When employing patient-centered care, rheumatologists and other healthcare providers aim to empower patients to actively participate in their care. This approach requires practitioners to communicate effectively with patients to address their needs.
Stanford Shoor, MD, clinical professor of medicine and rheumatology at Stanford University, currently leads a Stanford/Pfizer grant project investigating the use of patient-centered care as a practice model for patients with rheumatoid arthritis (RA) at Stanford’s Immunology/Rheumatology Clinic. He says patient-centered care involves a multiple-prong approach that begins with team-based care, which includes a patient-centered medical assistant (PCMA). The PCMA is trained in communication and RA and works with each rheumatologist and their patients. The PCMA attends the conclusion of each clinic visit, when the rheumatologist conveys a treatment plan. After the physician leaves the room, the PCMA reviews the plan with the patient to ensure they understand it.
The PCMA will then schedule a routine follow-up visit and arrange dates and times for secure email or phone calls—check-ins—at intervals prior to the patient’s next scheduled appointment. These follow-ups allow the team to continuously monitor the patient’s disease. During the check-ins, the PCMA conducts a simple survey that has a five-point scale designed to assess the patient’s disease status and determine any current needs, Dr. Shoor says. The PCMA reports the check-in results to the rheumatologist and assists them in meeting the patient’s needs.
Another aspect of patient-centered care is for healthcare providers to ascertain the patient’s priorities in an effort to provide quality care. The PCMA asks patients about their specific goal(s) for care. These goals are added to the Clinical Disease Activity Indicator (CDAI), in which the patient and physician rate disease activity, and the Routine Assessment of Patient Index Data (RAPID-3), in which the patient answers questions regarding daily function to determine the quality of their care.
Improving RA Care
Dr. Shoor says the patient-centered care approach can actually improve disease-specific outcomes. When patients are taught self-care skills, they may reduce arthritis pain by 20–30%. Dr. Shoor believes this level of pain reduction is nearly equivalent to that achieved by using non-steroidal anti-inflammatory medication.1,2 Additionally, motivational interviewing strategies aid patients in adhering to arthritis-specific medications—which the practice’s self-management course also teaches and the physician and PCMA reinforce—and can improve disease-specific measures in RA.
Overall Satisfaction
Dr. Shoor says increased communication between patients and their rheumatologists via PCMAs has resulted in increased patient satisfaction. “In our pilot study, we found that having a single medical assistant linked to each patient and their rheumatologist provides a continuity of care that patients appreciate,” he says.

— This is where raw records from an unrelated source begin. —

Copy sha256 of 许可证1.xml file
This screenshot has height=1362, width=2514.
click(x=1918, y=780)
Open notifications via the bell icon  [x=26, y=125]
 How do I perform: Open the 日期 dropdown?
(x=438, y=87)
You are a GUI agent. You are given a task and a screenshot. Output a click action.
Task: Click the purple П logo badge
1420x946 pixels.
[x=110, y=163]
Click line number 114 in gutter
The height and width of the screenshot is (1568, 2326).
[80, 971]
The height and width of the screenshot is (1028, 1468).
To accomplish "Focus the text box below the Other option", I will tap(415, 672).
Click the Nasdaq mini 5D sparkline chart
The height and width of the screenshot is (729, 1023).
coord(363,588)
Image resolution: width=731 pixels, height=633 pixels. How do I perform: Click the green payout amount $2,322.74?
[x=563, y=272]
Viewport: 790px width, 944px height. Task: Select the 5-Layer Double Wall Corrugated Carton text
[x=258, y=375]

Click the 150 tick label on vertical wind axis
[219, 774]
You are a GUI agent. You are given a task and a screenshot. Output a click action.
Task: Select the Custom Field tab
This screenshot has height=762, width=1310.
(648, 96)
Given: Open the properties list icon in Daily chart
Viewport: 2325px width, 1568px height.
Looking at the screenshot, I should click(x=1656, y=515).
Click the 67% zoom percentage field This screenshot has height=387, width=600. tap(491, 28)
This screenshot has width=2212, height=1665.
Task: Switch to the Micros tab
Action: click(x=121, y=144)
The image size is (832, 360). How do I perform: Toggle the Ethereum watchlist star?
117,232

Dr. Shoor measures success for each patient who has received patient-centered care by their satisfaction with their care, which is measured with CDAI and RAPID 3. He also evaluates whether patients have met their defined goal(s) for their care using a five-point scale that he has dubbed, “Have you met your goal?”
Although no studies exist that examine the satisfaction of rheumatologists or medical assistants regarding patient-centered care, Dr. Shoor’s practice developed a provider satisfaction survey, which they presented at the 2017 ACR/ARHP Annual Meeting. In their pilot study, they found that both rheumatologists and medical assistants had greater satisfaction scores after the study. “This [finding] is possibly a result of the increased support given to the rheumatologist by the medical assistant and increased patient contact,” he says.3
Another benefit of patient-centered care may be increased appointment accessibility for other rheumatology patients, because some RA patients may require fewer appointments. “Because the optimal frequency of routine follow-up visits for RA patients is unknown, scheduling had been based on habit or tradition,” Dr. Shoor says. Additionally, “without patient-centered care, disease activity was not monitored nor were patient needs accessed before the next regularly scheduled routine visit.
“We believe that continuous disease monitoring and proactive solicitation of patient needs in the interim between clinic visits will allow the disease activity of each patient’s RA to determine the optimal follow-up visit interval,” Dr. Shoor says. “We suspect that scheduled telephone and/or electronic check-ins will prolong the interval between routine clinic visits and, by doing so, will increase the availability of clinic appointments—another benefit.”
Karen Appold is a medical writer in Pennsylvania.
References
- Lorig K, Holman H. Arthritis self-management studies: A 12-year review. Health Educ Q. 1993 Spring;20(1):17–28.
- Warsi A, Wang PS, LaValley MP, et al. Self-management education programs in chronic disease: A systematic review and methodological critique of the literature. Arch Intern Med. 2004 Aug 9–23;164(15):1641–1649.
- Sheth K, Valenzuela A, Shoor S, et al. Development and validation of a rheumatologist satisfaction with practice scale—“The Rheumatologist Satisfaction Scale” (RSS) [abstract]. Arthritis Rheumatol. 2017 Oct;69(suppl 10).